PROBLEM STATEMENT. Nothing in the listing should be altered when it is copied, and no picture goes into the copy.

RECORDED INFORMATION.
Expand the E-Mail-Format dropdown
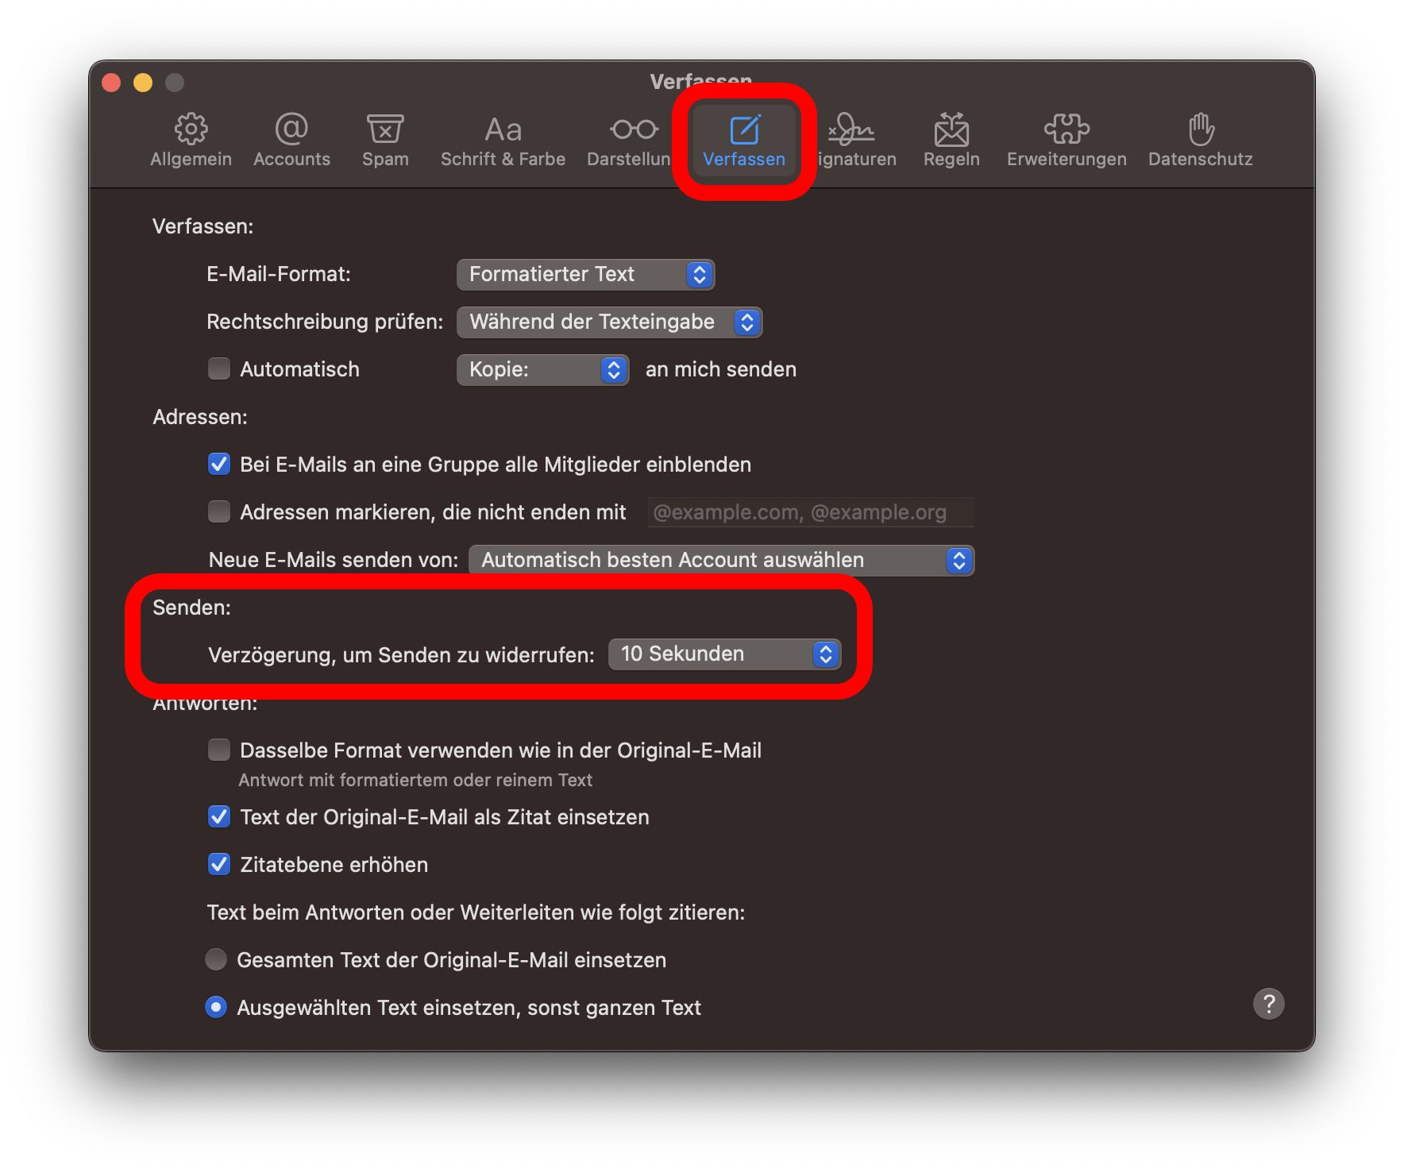This screenshot has height=1169, width=1404. (586, 275)
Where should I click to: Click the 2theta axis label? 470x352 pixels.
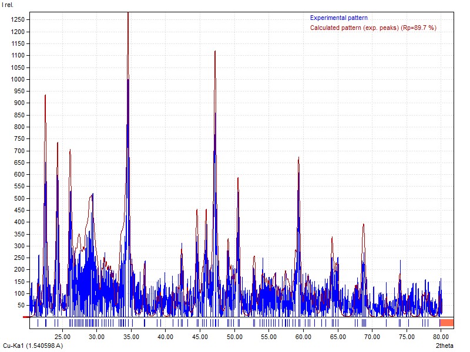click(445, 346)
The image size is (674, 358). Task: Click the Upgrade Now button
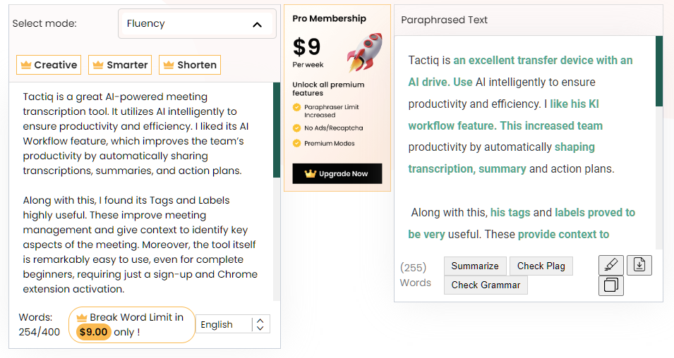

ANSWER SPACE.
Expand the E-Mail-Format dropdown
This screenshot has height=1169, width=1404. (586, 275)
Where should I click to: Click the 2theta axis label? 470x352 pixels.
click(445, 346)
The image size is (674, 358). Task: Click the Upgrade Now button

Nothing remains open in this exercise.